Publication: Monitor Volume: 5 Issue: 33

Russian Foreign Ministry spokesman Vladimir Rakhmanin suggested yesterday that President Boris Yeltsin is still planning an official visit to Japan later this year. Rakhmanin said that a visit to Tokyo by Foreign Minister Igor Ivanov, scheduled to start on February 20, is intended, in part, to prepare for Yeltsin’s trip. Rakhmanin provided no details as to when the ailing Russian president’s trip might be scheduled (AP, Itar-Tass, February 16).

Reports earlier this year had suggested that the visit is to occur in the first half of 1999. Following Yeltsin’s surprise visit to Jordan last week, Japanese Prime Minister Keizo Obuchi reportedly conveyed an invitation to Yeltsin to visit Japan in April (Itar-Tass, February 9).

From the Japanese perspective, the visit is a key one.
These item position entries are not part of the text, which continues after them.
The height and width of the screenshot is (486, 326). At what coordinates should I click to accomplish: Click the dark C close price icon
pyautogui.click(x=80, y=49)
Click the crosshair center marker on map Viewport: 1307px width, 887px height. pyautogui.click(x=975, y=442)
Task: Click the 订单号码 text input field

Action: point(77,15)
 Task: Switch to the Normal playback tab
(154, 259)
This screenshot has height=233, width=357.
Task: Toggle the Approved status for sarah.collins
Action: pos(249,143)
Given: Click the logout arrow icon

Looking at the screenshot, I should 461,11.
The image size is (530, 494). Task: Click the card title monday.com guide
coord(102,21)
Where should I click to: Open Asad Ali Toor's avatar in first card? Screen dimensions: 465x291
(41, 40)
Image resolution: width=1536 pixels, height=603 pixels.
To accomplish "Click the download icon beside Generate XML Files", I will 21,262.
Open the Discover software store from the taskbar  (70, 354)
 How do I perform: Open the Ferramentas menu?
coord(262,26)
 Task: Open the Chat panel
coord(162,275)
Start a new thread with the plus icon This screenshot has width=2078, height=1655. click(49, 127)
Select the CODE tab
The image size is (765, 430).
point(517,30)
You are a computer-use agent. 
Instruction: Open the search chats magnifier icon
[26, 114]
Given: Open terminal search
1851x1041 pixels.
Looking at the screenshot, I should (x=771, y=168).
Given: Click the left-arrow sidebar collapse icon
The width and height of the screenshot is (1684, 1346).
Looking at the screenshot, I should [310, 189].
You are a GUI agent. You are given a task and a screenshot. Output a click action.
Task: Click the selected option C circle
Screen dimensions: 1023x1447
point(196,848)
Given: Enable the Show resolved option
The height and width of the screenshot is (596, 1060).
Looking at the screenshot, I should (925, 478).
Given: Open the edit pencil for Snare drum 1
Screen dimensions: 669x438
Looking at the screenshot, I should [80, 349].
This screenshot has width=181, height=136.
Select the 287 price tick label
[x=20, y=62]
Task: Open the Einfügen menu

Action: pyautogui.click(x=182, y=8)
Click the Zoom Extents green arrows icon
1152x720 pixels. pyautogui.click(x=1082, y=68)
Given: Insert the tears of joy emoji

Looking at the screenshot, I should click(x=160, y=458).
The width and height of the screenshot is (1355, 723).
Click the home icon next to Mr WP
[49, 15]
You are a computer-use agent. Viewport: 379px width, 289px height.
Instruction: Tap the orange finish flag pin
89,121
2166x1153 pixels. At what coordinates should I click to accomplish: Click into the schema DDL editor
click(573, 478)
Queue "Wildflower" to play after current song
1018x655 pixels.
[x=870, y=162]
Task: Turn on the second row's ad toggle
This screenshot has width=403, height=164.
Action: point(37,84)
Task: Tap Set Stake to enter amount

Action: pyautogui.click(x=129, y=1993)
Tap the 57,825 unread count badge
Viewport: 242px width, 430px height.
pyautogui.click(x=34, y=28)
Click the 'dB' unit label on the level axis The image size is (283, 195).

Tokyo would like to see negotiations on a peace treaty and on the Kuril Islands territorial issue progress as far as possible before Russia’s parliamentary and presidential election campaigns begin later this year. Any hopes that Yeltsin might emerge from his recent infirmities to energize the negotiation process seem likely to be frustrated however. The ailing Russian president managed to meet briefly with Obuchi during the last Russian-Japanese summit in November, but Yeltsin was clearly in no shape to play a major role in the talks.